Always be Pivoting! - with Graham Mills


For our latest Idea 2 Scale Live event in Dublin, we were joined by Graham Mills of in what was our most popular event to date. While sharing his journey and learnings, a few key themes arose, most notably the need to constantly pivot.

Before, Graham had a few pivots in his life. Having originally studied genetics at Trinity, he took a few diverse internships, including one at Genentech in California - one of the early pioneers of Silicon Valley, before deciding to undertake a PhD in Cancer research at Cambridge. During his research, he continued his internships, moving into VC for Johnson and Johnson in London and Seroba Life Sciences in Ireland where he looked at deals in the life sciences space.

Ultimately, he realized he wanted to be on the other side of the table to VC’s. Despite not being an ‘Idea’s Person’ he was drawn to the excitement of building something and having an impact.
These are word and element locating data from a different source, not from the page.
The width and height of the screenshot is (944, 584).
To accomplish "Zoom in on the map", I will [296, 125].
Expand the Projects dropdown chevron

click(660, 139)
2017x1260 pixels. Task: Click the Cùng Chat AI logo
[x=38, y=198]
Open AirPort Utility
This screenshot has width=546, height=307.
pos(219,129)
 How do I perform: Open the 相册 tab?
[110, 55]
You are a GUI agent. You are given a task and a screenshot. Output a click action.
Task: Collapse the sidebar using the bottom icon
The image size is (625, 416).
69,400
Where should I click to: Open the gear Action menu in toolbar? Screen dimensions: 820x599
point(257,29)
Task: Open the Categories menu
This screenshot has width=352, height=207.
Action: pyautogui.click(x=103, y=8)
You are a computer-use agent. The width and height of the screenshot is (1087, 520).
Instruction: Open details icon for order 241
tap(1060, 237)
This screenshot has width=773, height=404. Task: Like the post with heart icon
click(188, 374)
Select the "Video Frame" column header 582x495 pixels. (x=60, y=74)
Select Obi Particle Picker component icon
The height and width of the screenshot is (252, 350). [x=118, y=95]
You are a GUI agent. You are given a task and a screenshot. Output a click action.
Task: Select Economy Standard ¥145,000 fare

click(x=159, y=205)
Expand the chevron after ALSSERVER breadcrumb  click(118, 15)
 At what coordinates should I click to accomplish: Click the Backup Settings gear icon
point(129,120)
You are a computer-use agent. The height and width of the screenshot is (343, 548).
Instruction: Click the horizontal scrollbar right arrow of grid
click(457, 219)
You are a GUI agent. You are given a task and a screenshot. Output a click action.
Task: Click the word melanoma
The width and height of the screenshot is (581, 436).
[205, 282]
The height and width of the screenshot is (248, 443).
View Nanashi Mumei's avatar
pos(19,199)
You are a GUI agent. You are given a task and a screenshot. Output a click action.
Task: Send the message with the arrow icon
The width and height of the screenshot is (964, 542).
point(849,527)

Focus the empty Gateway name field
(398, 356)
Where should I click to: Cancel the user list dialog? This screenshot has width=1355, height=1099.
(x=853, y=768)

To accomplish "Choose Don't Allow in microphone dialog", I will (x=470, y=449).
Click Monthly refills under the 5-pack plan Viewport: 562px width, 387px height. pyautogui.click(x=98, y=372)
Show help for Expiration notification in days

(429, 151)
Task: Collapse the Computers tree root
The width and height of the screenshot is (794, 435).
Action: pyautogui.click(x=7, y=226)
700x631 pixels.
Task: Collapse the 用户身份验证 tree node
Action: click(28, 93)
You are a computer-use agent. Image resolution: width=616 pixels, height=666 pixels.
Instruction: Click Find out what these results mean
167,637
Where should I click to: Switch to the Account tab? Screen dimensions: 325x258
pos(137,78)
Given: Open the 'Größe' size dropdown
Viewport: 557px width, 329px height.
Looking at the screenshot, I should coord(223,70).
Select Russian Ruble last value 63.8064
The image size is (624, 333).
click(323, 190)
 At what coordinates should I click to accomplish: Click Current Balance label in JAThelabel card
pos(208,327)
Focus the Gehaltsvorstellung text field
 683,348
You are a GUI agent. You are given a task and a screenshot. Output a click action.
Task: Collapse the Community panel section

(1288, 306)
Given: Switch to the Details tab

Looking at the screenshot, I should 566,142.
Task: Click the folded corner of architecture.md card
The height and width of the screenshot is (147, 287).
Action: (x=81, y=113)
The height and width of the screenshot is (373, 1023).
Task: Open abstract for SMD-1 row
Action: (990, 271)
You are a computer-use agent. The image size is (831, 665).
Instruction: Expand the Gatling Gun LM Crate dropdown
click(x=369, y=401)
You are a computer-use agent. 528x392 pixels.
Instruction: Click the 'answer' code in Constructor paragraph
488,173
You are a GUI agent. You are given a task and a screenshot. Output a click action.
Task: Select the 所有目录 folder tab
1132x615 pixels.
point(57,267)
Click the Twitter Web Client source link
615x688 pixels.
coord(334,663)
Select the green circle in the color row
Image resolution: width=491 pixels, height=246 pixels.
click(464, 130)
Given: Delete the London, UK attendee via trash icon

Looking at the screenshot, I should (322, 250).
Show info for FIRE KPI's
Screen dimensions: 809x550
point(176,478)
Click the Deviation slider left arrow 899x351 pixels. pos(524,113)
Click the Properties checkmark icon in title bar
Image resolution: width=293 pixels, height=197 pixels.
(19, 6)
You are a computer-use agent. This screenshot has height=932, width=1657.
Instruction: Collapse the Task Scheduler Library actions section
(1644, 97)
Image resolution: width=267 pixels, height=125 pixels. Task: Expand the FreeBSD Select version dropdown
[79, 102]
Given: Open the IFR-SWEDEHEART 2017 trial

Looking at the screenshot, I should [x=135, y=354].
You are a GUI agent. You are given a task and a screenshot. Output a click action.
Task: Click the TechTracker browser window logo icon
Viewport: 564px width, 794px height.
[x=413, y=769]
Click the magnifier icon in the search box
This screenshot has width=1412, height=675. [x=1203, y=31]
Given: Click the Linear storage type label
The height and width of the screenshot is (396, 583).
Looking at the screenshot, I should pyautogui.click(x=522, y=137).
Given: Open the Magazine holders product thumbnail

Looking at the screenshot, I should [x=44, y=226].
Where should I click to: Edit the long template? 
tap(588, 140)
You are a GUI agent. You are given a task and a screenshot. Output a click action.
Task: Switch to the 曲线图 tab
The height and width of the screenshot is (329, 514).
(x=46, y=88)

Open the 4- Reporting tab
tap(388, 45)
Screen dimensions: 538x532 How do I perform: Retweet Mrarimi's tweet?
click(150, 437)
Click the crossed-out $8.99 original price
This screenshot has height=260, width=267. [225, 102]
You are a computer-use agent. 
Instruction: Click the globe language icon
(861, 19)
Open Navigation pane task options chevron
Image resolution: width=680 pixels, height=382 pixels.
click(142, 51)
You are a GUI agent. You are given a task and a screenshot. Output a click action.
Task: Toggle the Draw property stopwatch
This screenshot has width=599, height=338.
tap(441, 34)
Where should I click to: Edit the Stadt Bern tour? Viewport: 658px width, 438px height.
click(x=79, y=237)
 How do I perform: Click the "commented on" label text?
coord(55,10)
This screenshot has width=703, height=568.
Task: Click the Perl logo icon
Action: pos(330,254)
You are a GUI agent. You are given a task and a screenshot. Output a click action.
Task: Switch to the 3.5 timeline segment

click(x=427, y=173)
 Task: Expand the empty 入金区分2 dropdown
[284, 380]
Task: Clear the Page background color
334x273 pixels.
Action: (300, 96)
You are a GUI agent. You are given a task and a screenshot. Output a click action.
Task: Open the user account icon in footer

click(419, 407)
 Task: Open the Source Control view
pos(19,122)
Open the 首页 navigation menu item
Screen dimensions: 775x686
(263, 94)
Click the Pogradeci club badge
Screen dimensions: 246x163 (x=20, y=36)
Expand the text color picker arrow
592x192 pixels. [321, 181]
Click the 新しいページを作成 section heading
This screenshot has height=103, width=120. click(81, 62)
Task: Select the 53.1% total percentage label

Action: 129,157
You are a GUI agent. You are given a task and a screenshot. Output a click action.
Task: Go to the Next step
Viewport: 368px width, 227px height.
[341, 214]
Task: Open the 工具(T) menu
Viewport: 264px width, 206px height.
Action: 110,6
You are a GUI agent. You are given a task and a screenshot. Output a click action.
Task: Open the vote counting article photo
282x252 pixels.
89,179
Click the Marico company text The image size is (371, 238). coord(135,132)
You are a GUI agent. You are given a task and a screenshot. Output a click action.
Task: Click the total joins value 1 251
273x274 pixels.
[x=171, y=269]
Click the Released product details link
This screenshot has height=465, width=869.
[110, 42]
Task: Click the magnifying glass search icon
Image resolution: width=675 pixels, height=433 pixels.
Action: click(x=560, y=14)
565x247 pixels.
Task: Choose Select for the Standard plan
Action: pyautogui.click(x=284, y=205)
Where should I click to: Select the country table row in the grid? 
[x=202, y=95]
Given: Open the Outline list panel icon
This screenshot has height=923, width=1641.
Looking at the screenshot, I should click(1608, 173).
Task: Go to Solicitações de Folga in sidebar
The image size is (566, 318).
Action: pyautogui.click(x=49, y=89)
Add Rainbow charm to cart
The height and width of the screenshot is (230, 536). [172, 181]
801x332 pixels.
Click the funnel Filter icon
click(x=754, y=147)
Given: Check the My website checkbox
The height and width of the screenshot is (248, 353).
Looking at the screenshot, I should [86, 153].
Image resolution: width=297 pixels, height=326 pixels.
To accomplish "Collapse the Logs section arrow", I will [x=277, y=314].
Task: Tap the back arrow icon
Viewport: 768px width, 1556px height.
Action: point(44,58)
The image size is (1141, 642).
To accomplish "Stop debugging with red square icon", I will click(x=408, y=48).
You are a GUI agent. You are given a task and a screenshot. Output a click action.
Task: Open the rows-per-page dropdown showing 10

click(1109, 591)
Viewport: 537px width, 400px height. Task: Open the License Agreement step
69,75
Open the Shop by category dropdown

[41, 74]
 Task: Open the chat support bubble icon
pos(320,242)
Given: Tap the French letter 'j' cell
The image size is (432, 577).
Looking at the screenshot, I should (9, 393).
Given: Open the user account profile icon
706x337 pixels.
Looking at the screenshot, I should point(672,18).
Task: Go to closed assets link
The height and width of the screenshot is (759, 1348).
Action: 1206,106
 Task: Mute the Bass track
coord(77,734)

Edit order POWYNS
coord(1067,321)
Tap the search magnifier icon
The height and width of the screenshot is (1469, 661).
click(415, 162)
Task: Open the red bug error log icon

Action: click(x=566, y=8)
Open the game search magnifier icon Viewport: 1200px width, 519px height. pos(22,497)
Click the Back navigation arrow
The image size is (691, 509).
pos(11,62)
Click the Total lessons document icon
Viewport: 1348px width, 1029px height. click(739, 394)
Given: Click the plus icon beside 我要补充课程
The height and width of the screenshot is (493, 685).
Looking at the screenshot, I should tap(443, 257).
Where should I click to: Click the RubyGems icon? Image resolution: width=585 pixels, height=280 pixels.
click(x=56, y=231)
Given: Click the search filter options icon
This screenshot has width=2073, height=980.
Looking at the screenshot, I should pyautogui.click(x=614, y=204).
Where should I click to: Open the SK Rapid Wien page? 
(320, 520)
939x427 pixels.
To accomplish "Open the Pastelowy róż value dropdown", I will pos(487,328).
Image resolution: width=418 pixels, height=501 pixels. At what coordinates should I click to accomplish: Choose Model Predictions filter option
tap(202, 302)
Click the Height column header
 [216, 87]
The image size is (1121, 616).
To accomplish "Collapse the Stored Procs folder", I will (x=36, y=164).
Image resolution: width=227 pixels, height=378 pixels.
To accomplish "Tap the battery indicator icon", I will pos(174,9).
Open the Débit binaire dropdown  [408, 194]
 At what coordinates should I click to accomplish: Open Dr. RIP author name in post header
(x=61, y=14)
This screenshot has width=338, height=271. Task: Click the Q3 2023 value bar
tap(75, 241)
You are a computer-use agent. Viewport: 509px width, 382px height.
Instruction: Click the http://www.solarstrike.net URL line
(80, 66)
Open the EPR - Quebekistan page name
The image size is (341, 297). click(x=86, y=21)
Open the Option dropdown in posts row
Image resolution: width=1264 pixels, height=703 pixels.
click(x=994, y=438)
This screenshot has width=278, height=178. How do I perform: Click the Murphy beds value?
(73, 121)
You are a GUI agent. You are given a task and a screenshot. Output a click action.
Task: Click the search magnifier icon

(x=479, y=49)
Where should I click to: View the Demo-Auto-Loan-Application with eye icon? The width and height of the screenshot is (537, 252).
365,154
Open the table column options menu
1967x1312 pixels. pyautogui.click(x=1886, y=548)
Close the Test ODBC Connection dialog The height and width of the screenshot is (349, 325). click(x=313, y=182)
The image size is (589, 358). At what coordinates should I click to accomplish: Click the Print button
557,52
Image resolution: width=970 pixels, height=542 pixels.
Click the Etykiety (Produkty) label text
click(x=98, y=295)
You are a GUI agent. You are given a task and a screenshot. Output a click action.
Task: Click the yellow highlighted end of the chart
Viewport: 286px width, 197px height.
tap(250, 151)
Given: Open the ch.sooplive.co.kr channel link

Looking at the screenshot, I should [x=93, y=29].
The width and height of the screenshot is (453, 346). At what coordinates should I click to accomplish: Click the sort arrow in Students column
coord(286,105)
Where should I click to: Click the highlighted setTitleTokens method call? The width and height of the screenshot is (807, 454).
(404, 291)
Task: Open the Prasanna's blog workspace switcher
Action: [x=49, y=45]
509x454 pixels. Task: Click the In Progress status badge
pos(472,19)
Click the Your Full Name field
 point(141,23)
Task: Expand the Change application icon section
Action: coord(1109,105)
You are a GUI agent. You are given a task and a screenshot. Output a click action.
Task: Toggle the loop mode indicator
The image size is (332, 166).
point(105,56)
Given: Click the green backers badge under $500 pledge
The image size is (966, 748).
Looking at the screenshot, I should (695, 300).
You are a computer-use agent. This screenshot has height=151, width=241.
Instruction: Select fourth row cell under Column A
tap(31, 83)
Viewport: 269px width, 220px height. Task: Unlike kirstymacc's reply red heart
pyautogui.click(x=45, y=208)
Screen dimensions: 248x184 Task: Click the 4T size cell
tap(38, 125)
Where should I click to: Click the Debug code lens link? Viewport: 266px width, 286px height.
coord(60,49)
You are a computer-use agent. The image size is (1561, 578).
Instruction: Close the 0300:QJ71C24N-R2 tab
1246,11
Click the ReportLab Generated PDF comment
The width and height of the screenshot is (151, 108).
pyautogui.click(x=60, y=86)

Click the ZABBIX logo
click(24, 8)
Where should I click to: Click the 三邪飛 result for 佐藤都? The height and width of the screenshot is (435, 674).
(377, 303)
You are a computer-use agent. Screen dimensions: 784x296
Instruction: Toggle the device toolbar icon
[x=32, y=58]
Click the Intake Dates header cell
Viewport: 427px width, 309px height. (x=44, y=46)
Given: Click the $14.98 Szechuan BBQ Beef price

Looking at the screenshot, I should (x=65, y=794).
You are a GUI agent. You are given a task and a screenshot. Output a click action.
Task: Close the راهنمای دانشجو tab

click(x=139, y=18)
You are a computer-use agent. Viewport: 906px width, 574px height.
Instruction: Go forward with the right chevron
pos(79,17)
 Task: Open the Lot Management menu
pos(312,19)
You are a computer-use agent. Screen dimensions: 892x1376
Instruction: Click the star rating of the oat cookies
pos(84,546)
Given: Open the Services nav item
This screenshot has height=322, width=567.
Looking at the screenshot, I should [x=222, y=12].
He teamed up with fellow Cambridge student Dave Holden-White to launch ‘Abdicare’, a solution for helping smokers give up cigarettes.

Their innovative solution to this perennial problem was based around the negative reinforcement theory. It got quite technical, but to paraphrase Graham, essentially a patient would ingest a substance which would reside in the lungs for 48 hours. If that person smoked during this time, an ingredient in the cigarette would activate the substance in the lungs releasing the burning sensation of chilies in the lungs - turning smokers off having another one!

While Adbicare didn’t work out, Graham and David worked well together having contrasting personalities and plenty of ‘productive’ arguments. They decided to start something else and set about solving the problem of finding experts from specific niches beyond their network around the world. Finding these experts was a problem they had both faced while working in Biotech & VC - ‘Biotechspert’ was born.

The biggest learning from Graham’s talk was “don’t be married to your original idea - we thought we knew what customers wanted, we didn’t know and it constantly changes anyway!” They initially pursued a network driven approach by attracting experts to the platform and arranging interactions but they soon realized this wasn’t scalable. In the early days, they were relentlessly listening to customers and understanding how they could provide value.

They settled on an algorithm to scrape academic journals and other sources across the internet to index experts. While not perfect, there was enough promise that they doubled down on that strategy and raised a pre-seed round. It was tough, they could only raise £50k of their £250k target from angels and turned to the public to fill the rest in a successful crowdfunding campaign

They presented their ‘shiny new listening tool’ backed by an algorithm and immediately received requests - confirming the pain point they had explored. Often, they received requests outside its capabilities and would have to search manually for these experts to meet the request. While time consuming, it informed subsequent improvement of the algorithm and kept them close to the customer.

“The only reason we exist is because we pivoted non-stop.” Realizing this problem was much bigger than just Biotech and that their tech could be applied elsewhere, Graham and David raised a £1 million seed round from angels and changed their name to The fruits of their pivots helped them raise their round as investors were impressed by the small number of customers who just absolutely loved what they did.

An audience member asked an interesting question, “how do you know when to pivot once you’ve scaled - if you listen to the customer too much, there’s a risk that they could lead you down the wrong path?” Graham pointed out that you must move from a qualitative approach to quantitative. As you have more customers, a change or claim requested by one customer must be backed up by others to warrant a change in direction.

In just over a year, have gone from 4 employees, to 21. They have clients in EU, US, Singapore, Japan, & China. They have over 1 billion professionals now indexed by their tech and have achieved £1M ARR. Despite the rapid growth they are experiencing and the bigger numbers on all sides, Graham pointed out that the happiest he ever was on this journey to date was the day they won the Churchill Enterprise competition and the £1,000 prize. It was their first funding and seemed like a fortune at the time but more important, it was validation. There will always be bigger checks as you scale, but it’s a special moment when other people think you’re onto something!